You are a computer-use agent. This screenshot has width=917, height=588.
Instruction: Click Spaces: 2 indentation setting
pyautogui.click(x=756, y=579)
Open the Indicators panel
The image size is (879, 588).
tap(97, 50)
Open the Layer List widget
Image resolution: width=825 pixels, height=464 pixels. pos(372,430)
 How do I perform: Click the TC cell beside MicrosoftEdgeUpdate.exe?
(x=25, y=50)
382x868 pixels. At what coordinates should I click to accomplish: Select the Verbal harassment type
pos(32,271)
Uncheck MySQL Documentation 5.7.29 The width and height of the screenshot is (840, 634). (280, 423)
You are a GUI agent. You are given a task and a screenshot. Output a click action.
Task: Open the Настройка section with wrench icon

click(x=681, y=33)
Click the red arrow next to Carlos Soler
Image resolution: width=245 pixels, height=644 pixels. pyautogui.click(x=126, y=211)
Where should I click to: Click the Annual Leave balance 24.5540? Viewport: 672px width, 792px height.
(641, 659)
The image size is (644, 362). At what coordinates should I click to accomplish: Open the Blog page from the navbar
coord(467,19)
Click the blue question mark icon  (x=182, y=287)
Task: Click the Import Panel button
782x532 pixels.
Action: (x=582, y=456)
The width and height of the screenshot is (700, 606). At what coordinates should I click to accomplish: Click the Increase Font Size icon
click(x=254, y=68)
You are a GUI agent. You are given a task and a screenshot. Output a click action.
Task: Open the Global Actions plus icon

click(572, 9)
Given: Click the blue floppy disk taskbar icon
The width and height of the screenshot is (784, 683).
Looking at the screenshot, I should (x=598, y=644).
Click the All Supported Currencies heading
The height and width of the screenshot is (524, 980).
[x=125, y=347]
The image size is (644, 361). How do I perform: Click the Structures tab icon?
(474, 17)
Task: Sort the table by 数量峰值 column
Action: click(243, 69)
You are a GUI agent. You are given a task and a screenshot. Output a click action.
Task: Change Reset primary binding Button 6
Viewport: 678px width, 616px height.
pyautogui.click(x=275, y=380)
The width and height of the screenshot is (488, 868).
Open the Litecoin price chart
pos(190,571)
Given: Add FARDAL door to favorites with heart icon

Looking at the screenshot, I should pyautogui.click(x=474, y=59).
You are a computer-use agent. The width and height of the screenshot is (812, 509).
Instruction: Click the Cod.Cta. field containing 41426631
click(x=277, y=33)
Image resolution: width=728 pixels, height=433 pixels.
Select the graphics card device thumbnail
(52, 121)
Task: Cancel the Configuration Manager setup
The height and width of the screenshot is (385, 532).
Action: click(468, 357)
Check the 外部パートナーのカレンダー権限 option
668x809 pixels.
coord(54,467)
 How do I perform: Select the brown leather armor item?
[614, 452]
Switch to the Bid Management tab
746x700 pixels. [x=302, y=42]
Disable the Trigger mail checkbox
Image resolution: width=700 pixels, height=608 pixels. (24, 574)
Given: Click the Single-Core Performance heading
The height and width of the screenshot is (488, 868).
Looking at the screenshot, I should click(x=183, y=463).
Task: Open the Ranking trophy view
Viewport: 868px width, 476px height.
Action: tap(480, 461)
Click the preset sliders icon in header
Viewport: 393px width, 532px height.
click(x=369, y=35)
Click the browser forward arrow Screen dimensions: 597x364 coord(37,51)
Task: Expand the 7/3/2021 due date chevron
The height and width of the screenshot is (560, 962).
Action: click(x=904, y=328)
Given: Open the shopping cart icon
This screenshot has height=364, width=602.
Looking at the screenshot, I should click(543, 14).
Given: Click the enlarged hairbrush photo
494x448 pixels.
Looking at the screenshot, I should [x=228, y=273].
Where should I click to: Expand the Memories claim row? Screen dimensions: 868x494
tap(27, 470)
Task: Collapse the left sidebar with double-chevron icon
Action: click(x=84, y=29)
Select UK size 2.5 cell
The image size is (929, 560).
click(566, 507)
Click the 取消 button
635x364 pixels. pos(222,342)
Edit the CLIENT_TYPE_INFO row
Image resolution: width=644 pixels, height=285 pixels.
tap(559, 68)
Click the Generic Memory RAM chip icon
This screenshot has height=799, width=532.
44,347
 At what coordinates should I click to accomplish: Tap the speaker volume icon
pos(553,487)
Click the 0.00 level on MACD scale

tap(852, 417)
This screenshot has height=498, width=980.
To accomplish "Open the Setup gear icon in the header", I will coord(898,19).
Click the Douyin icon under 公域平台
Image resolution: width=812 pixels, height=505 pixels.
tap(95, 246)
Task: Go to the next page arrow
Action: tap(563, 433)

TASK DESCRIPTION:
Give back all the records exactly as they stand.

WRITTEN REPLY:
You are a computer-use agent. This screenshot has width=917, height=588.
Instruction: Click Spaces: 2 indentation setting
pyautogui.click(x=756, y=579)
Open the Indicators panel
The image size is (879, 588).
tap(97, 50)
Open the Layer List widget
Image resolution: width=825 pixels, height=464 pixels. pos(372,430)
 How do I perform: Click the TC cell beside MicrosoftEdgeUpdate.exe?
(x=25, y=50)
382x868 pixels. At what coordinates should I click to accomplish: Select the Verbal harassment type
pos(32,271)
Uncheck MySQL Documentation 5.7.29 The width and height of the screenshot is (840, 634). (280, 423)
You are a GUI agent. You are given a task and a screenshot. Output a click action.
Task: Open the Настройка section with wrench icon

click(x=681, y=33)
Click the red arrow next to Carlos Soler
Image resolution: width=245 pixels, height=644 pixels. pyautogui.click(x=126, y=211)
Where should I click to: Click the Annual Leave balance 24.5540? Viewport: 672px width, 792px height.
(641, 659)
The image size is (644, 362). At what coordinates should I click to accomplish: Open the Blog page from the navbar
coord(467,19)
Click the blue question mark icon  (x=182, y=287)
Task: Click the Import Panel button
782x532 pixels.
Action: (x=582, y=456)
The width and height of the screenshot is (700, 606). At what coordinates should I click to accomplish: Click the Increase Font Size icon
click(x=254, y=68)
You are a GUI agent. You are given a task and a screenshot. Output a click action.
Task: Open the Global Actions plus icon

click(572, 9)
Given: Click the blue floppy disk taskbar icon
The width and height of the screenshot is (784, 683).
Looking at the screenshot, I should (x=598, y=644).
Click the All Supported Currencies heading
The height and width of the screenshot is (524, 980).
[x=125, y=347]
The image size is (644, 361). How do I perform: Click the Structures tab icon?
(474, 17)
Task: Sort the table by 数量峰值 column
Action: click(243, 69)
You are a GUI agent. You are given a task and a screenshot. Output a click action.
Task: Change Reset primary binding Button 6
Viewport: 678px width, 616px height.
pyautogui.click(x=275, y=380)
The width and height of the screenshot is (488, 868).
Open the Litecoin price chart
pos(190,571)
Given: Add FARDAL door to favorites with heart icon

Looking at the screenshot, I should pyautogui.click(x=474, y=59).
You are a computer-use agent. The width and height of the screenshot is (812, 509).
Instruction: Click the Cod.Cta. field containing 41426631
click(x=277, y=33)
Image resolution: width=728 pixels, height=433 pixels.
Select the graphics card device thumbnail
(52, 121)
Task: Cancel the Configuration Manager setup
The height and width of the screenshot is (385, 532).
Action: click(468, 357)
Check the 外部パートナーのカレンダー権限 option
668x809 pixels.
coord(54,467)
 How do I perform: Select the brown leather armor item?
[614, 452]
Switch to the Bid Management tab
746x700 pixels. [x=302, y=42]
Disable the Trigger mail checkbox
Image resolution: width=700 pixels, height=608 pixels. (24, 574)
Given: Click the Single-Core Performance heading
The height and width of the screenshot is (488, 868).
Looking at the screenshot, I should click(x=183, y=463).
Task: Open the Ranking trophy view
Viewport: 868px width, 476px height.
Action: tap(480, 461)
Click the preset sliders icon in header
Viewport: 393px width, 532px height.
click(x=369, y=35)
Click the browser forward arrow Screen dimensions: 597x364 coord(37,51)
Task: Expand the 7/3/2021 due date chevron
The height and width of the screenshot is (560, 962).
Action: click(x=904, y=328)
Given: Open the shopping cart icon
This screenshot has height=364, width=602.
Looking at the screenshot, I should click(543, 14).
Given: Click the enlarged hairbrush photo
494x448 pixels.
Looking at the screenshot, I should [x=228, y=273].
Where should I click to: Expand the Memories claim row? Screen dimensions: 868x494
tap(27, 470)
Task: Collapse the left sidebar with double-chevron icon
Action: click(x=84, y=29)
Select UK size 2.5 cell
The image size is (929, 560).
click(566, 507)
Click the 取消 button
635x364 pixels. pos(222,342)
Edit the CLIENT_TYPE_INFO row
Image resolution: width=644 pixels, height=285 pixels.
tap(559, 68)
Click the Generic Memory RAM chip icon
This screenshot has height=799, width=532.
44,347
 At what coordinates should I click to accomplish: Tap the speaker volume icon
pos(553,487)
Click the 0.00 level on MACD scale

tap(852, 417)
This screenshot has height=498, width=980.
To accomplish "Open the Setup gear icon in the header", I will coord(898,19).
Click the Douyin icon under 公域平台
Image resolution: width=812 pixels, height=505 pixels.
tap(95, 246)
Task: Go to the next page arrow
Action: tap(563, 433)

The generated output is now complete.